Et puis, la dernière chose, qui est la plus importante, c’est le comment. Il s’agit d’aider l’homme politique dans sa formulation. Par ailleurs, chaque fois qu’un message à été donné, il faut valider qu’il a bien été perçu et rectifier les choses s’il y a lieu. Une campagne n’est jamais que des ajustements permanents. Tous les jours, les choses changent. Il faut veiller en permanence à ce qu’il n’y est pas de dérapages verbaux ou d’image. Mais genéralement, les dérapages sont verbaux. Une petite phrase ou un mot lâché peuvent avoir des répercussions à n’en plus finir. Je ne devrais pas dire ça, moi l’homme de la Rolex, mais le communicant doit veiller à ce que son candidat ne se fasse pas prendre en défaut. Il s’agit souvent de le calmer et de l’exposer le moins possible aux journalistes en dehors des sujets précis qu’il connaît bien. Les journalistes n’ont qu’une idée en tête : piéger les candidats. Ils devraient essayer d’éclairer sur la qualité du candidat et ses visions mais, non, ils préfèrent aller chercher à tout prix la petite bête qui peut le faire perdre.
Est-ce que vous diriez que les candidats sont des produits comme les autres ?
Jacques Séguéla : Le marketing politique, c’est le marketing de l’offre. J’ai une vision, j’ai des idées, j’ai des solutions. Je vous les dit. Vous les prenez, vous ne les prenez pas. Vous votez pour moi ou vous votez pour mon concurrent.

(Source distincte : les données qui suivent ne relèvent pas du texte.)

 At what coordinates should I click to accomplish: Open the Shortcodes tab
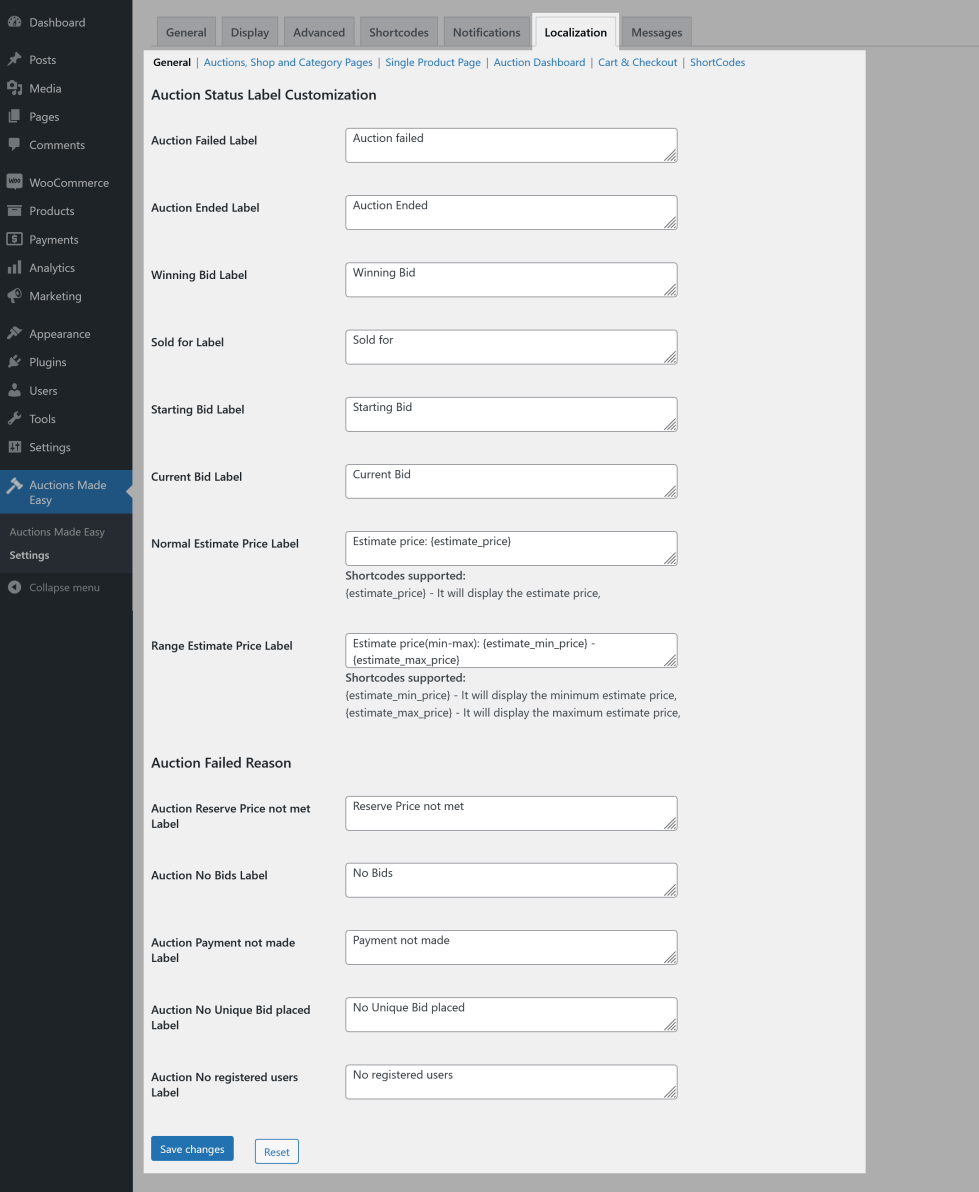pos(398,32)
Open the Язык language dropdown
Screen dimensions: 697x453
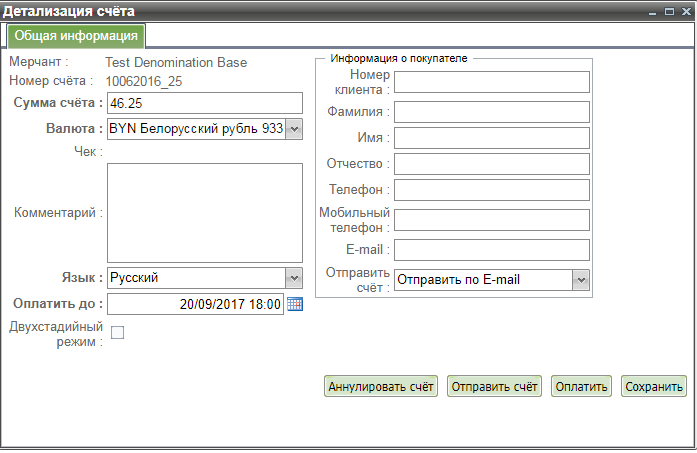pyautogui.click(x=293, y=278)
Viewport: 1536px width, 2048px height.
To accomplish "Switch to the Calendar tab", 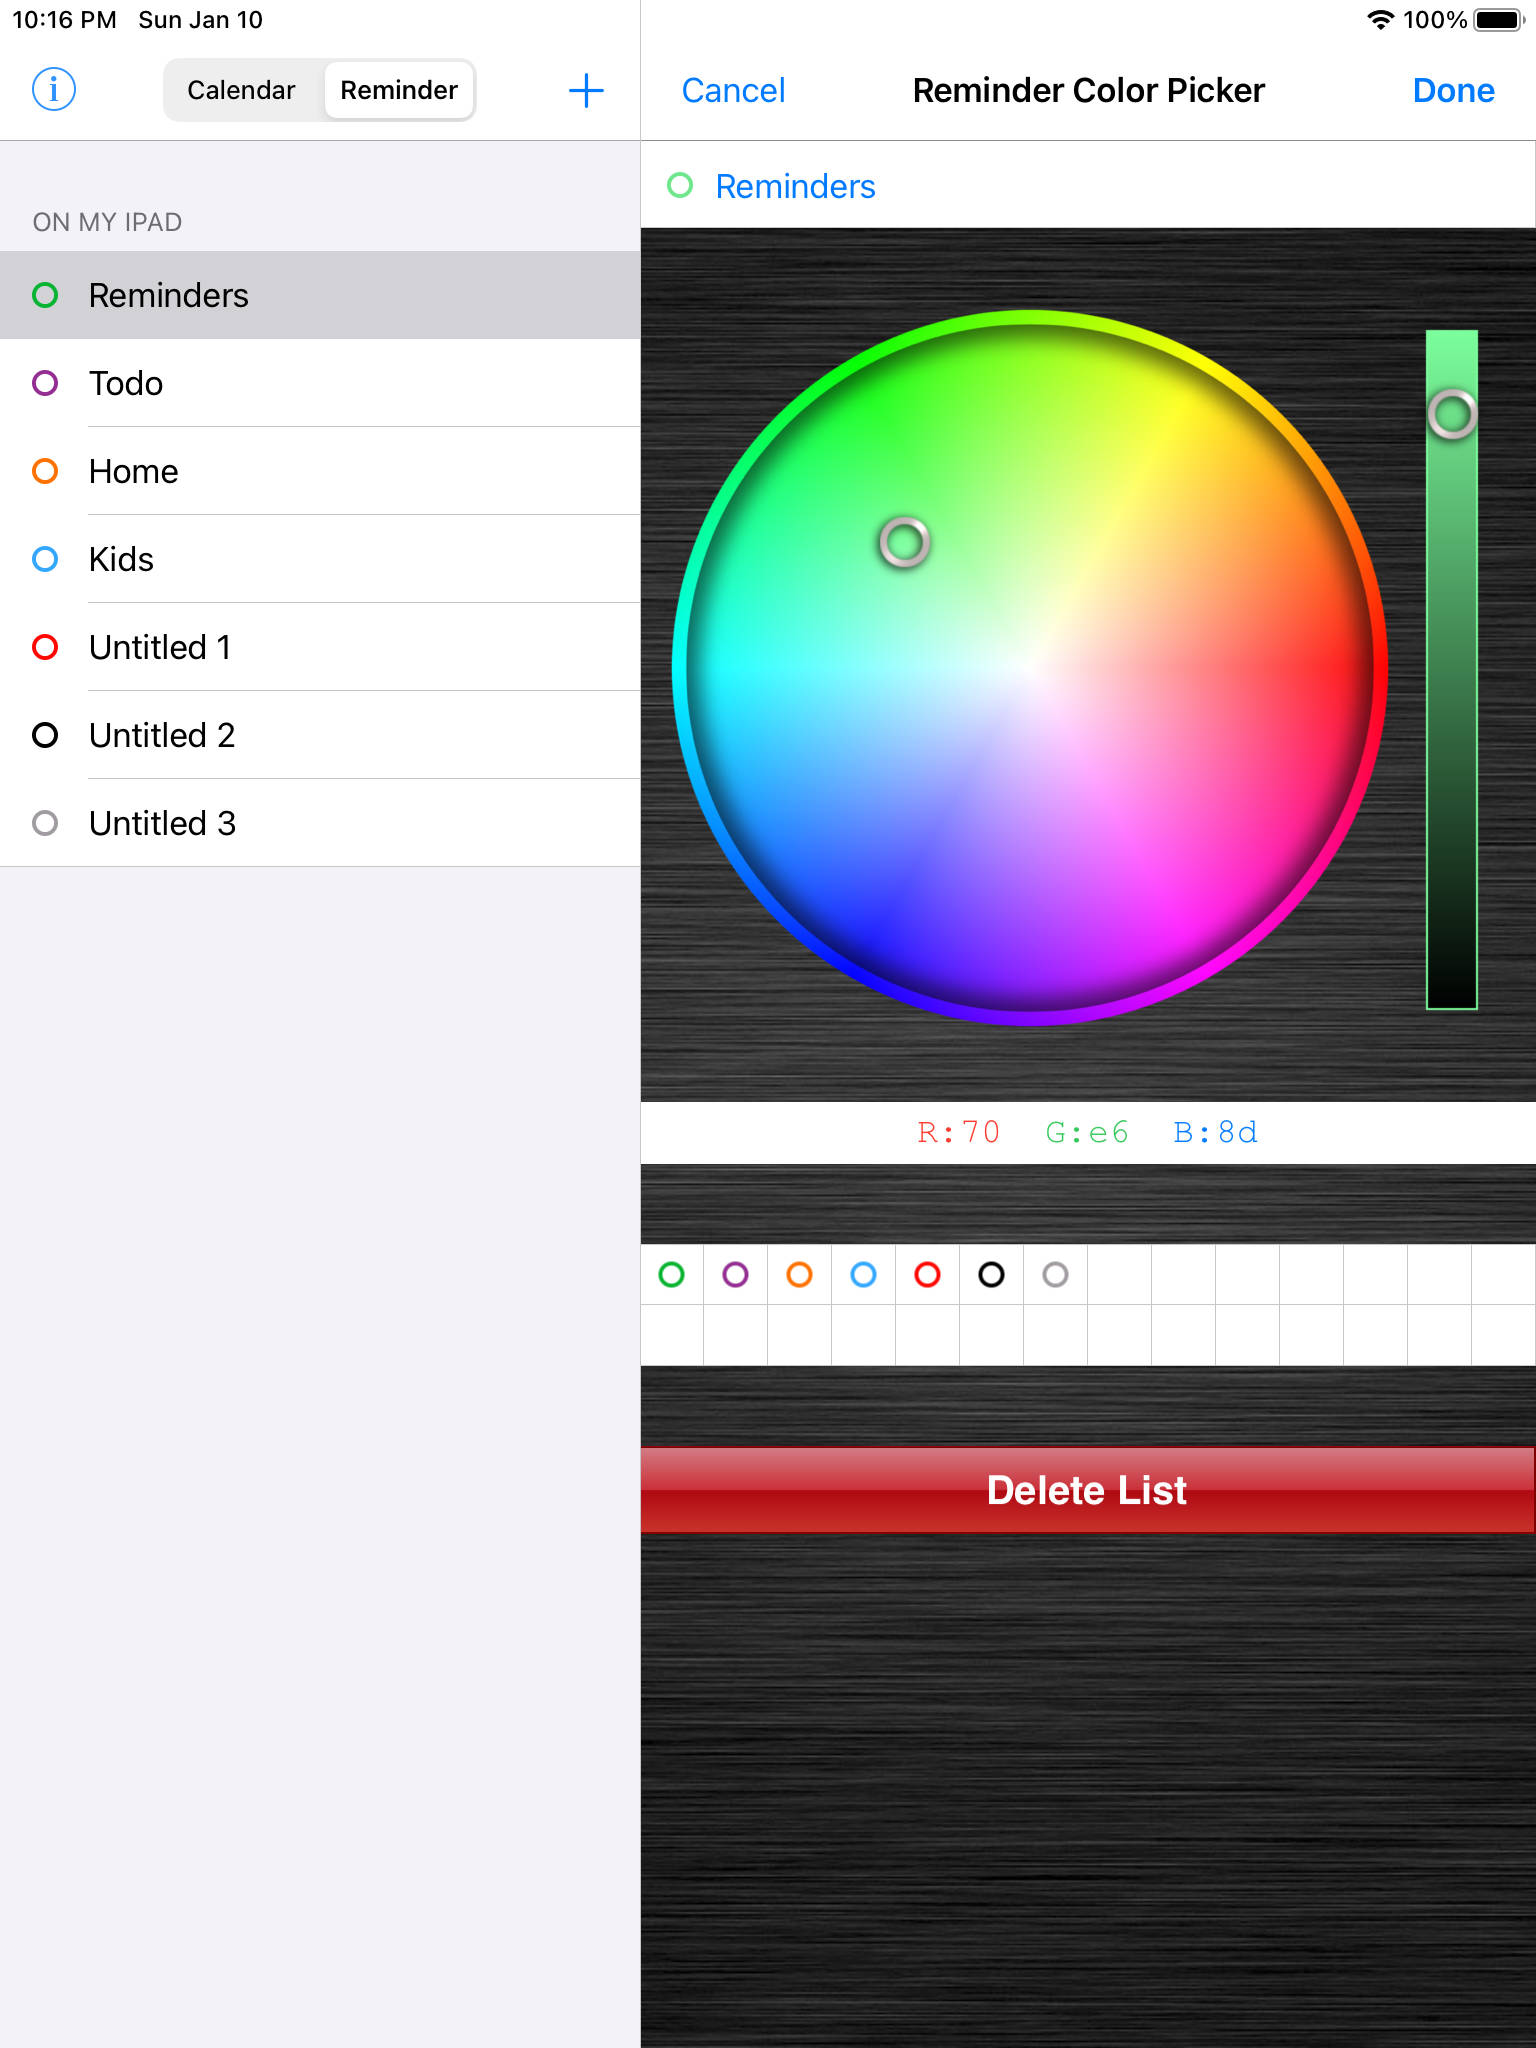I will pyautogui.click(x=242, y=90).
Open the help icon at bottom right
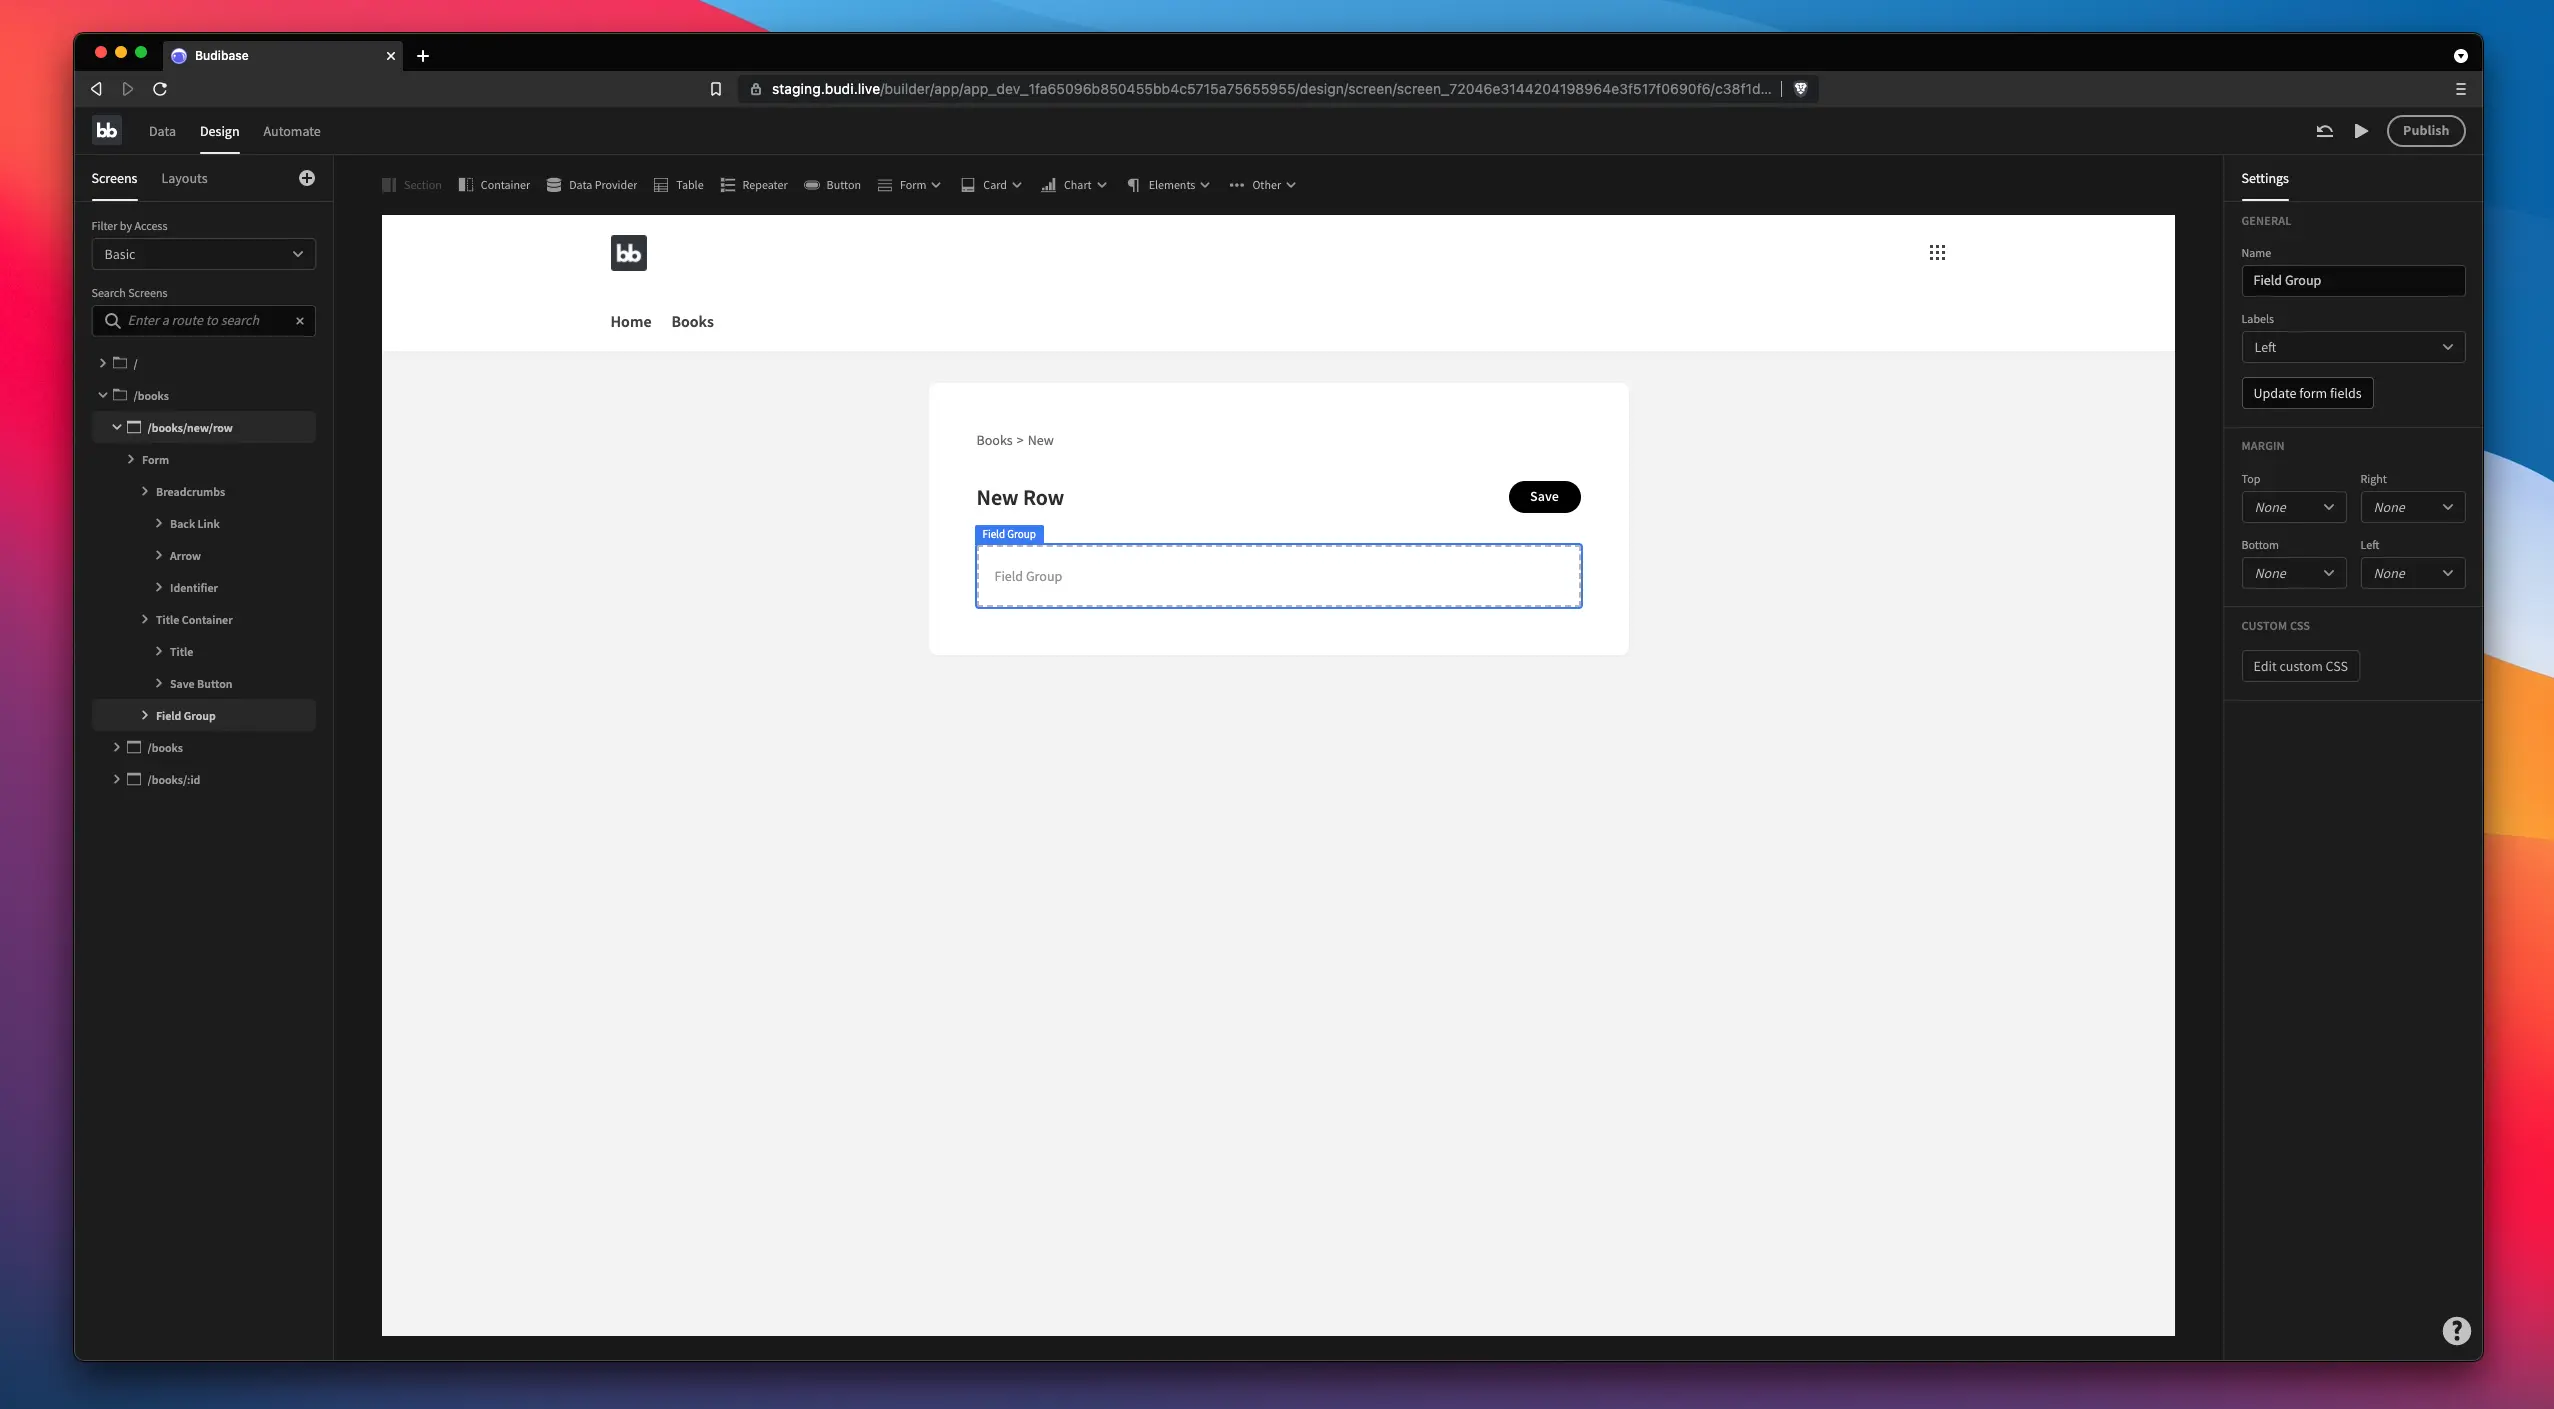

Le marketing des produits de consommation, c’est davantage le marketing de la demande. Je vous écoute, vous êtes mon client chéri qu’est-ce que vous voulez ? Vous voulez une eau minérale ? Vous voulez qu’elle soit pétillante ? Vous voulez qu’elle ait quelles qualités ? Je vous mets des petits bébés dedans, je vous dis que c’est l’eau de la jeunesse et je vous la livre bien empaquetée.
D’un côté, il y a le choix, de l’autre côté, il y a la fabrication du désir. La publicité politique est de loin la plus démocratique. C’est d’ailleurs l’un de nos nombreux paradoxes en France. Nous sommes le pays qui a inventé et la démocratie et la publicité, et nous sommes le seul pays au monde où la publicité politique est interdite.
Vous dites dans votre livre que les élections se gagnent toujours en fédérant autour de valeurs positives. Vous citez également une enquête BVA qui place la France comme le pays le plus pessimiste du monde. Pensez-vous que cette position présente une opportunité à saisir pour les candidats de 2012 ?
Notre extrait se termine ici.